Experimental and Numerical Investigation of Flow and Heat Transfer Characteristics Using Jet Impinging on Optimized Rectangular Finned Heat Sinks

Abstract

Potential application of the impingement jet technique in various situations has gained the attention of researchers in recent times for its large heat transfer rate characteristics. In the present study, the heat transfer and flow characteristics of a heat sink having rectangular fins and being optimized for impingement jet by making use of the Taguchi experimental L18(21*37) design method were analyzed both experimentally and numerically. The heat transfer and flow characteristics of a heat sink with rectangular fins and optimized for impingement jet cooling were analyzed both experimentally and numerically by making use of six different jet speeds (4, 5, 6, 7, 8, and 9 m/s), four different nozzle diameters (D = 40, 50, 63, and 75 mm), and three different dimensionless nozzle-to-target distances (h/d = 1, 2, and 3). The changes in average target surface temperature were measured and the Nusselt numbers were calculated, as well as the changes in the Reynolds number. These results were also simulated numerically by making use of the Ansys Fluent software.
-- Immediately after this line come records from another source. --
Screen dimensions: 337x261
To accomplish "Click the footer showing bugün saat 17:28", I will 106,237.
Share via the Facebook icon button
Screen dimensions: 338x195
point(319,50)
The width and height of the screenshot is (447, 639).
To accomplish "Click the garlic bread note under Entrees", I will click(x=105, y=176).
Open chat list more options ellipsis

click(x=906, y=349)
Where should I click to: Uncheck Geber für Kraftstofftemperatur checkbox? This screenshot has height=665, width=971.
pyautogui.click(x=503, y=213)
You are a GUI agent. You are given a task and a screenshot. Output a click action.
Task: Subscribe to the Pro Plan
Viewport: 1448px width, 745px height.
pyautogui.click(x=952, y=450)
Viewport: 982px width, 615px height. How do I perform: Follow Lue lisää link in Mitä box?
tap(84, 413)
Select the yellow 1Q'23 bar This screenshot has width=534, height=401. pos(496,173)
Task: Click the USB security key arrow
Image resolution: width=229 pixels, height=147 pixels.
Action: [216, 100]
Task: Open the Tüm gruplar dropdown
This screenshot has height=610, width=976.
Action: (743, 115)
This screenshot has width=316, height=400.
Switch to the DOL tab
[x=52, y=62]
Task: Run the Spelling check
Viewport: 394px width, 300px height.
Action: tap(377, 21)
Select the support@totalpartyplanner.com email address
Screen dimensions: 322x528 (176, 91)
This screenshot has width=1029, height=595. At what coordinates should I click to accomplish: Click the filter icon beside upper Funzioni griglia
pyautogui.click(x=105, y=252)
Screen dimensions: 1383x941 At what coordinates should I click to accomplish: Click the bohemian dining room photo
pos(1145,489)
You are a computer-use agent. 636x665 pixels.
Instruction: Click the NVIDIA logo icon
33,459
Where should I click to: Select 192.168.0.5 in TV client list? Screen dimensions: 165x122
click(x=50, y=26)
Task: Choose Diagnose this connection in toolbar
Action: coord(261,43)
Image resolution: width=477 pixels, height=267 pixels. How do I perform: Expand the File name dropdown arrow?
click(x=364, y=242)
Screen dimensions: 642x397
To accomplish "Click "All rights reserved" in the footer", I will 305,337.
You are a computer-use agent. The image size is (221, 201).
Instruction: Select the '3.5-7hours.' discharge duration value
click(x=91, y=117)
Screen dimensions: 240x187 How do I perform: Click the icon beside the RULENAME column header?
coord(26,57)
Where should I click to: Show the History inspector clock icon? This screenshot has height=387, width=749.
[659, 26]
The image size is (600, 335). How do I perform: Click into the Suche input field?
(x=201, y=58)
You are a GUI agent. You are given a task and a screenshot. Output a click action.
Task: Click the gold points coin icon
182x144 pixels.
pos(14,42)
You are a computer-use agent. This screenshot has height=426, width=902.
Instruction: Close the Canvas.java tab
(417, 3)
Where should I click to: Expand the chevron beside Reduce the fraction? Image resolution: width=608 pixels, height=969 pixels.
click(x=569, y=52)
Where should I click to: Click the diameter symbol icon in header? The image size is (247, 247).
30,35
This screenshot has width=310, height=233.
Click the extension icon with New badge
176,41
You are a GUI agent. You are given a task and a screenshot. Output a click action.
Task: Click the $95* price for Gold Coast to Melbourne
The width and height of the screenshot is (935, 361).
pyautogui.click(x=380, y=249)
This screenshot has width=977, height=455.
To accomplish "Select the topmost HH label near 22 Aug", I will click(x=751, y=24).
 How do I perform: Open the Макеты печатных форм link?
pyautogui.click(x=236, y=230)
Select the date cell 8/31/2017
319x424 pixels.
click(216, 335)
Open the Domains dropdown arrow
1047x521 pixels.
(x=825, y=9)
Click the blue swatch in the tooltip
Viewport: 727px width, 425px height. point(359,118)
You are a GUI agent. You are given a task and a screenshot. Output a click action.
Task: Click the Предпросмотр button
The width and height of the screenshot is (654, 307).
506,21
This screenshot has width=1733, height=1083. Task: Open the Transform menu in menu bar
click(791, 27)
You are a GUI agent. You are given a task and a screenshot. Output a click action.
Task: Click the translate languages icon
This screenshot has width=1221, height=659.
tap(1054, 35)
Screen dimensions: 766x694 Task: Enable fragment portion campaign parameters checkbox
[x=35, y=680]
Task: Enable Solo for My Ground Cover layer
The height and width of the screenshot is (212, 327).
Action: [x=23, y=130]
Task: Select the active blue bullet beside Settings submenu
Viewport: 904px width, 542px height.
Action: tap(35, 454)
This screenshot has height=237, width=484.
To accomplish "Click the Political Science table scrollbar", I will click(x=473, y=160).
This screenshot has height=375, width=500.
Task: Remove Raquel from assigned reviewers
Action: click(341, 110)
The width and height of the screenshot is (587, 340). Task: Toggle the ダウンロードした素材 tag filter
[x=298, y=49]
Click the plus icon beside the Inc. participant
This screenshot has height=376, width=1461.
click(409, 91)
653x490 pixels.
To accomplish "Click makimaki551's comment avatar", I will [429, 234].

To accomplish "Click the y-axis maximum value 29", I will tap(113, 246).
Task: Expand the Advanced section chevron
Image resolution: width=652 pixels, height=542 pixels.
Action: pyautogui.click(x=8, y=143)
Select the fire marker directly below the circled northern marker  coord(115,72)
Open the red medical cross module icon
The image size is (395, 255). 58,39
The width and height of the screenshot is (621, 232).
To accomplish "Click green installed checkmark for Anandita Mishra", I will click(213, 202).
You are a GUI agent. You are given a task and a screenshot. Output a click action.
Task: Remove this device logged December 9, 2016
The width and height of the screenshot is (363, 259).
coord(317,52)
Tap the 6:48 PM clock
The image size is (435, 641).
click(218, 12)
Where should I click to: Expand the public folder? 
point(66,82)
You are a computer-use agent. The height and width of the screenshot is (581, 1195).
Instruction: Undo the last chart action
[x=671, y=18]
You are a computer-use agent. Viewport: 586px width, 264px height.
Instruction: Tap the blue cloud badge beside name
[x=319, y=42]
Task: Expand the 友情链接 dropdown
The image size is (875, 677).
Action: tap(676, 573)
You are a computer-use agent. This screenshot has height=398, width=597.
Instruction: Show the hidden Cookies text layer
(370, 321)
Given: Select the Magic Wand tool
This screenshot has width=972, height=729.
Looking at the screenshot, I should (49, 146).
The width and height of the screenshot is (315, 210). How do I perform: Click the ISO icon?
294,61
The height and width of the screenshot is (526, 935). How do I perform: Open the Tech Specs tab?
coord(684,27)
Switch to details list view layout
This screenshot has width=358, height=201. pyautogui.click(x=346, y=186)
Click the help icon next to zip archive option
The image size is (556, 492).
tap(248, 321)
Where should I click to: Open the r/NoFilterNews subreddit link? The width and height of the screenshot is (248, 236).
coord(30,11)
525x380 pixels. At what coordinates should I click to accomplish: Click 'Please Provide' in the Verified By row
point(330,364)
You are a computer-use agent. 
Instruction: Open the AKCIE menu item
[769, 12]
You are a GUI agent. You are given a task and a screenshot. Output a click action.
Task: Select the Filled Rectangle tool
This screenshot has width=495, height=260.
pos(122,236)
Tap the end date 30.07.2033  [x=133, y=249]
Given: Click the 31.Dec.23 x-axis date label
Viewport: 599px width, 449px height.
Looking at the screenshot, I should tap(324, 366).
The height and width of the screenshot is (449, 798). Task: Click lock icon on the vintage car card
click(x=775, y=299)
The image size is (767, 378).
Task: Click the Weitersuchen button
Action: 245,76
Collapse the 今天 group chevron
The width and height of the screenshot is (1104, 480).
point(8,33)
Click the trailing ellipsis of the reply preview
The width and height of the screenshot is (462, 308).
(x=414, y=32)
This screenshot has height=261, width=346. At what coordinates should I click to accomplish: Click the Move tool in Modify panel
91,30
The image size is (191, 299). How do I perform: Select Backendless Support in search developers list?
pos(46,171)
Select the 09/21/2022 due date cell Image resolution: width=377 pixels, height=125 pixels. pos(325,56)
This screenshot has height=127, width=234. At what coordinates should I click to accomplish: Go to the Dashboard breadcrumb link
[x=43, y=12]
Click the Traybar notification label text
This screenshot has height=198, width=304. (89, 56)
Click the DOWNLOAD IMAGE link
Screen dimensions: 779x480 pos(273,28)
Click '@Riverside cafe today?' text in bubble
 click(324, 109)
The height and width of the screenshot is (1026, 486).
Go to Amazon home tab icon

To compare the results to the experimental research data, the k–ε realizable turbulence model was selected to be the most suitable one. Experimental and numerical results were compared using the Nu–Re diagrams. The numerical results show that the average Nusselt number is directly proportional to the increase in the Reynolds number. The Nusselt number was also found to decrease with increase in the distance between the nozzle and the heat sink. The peak value of the local Nusselt number was found to be the stagnation point. It was determined that experimental and numerical findings were consistent. © 2022 by Begell House, Inc.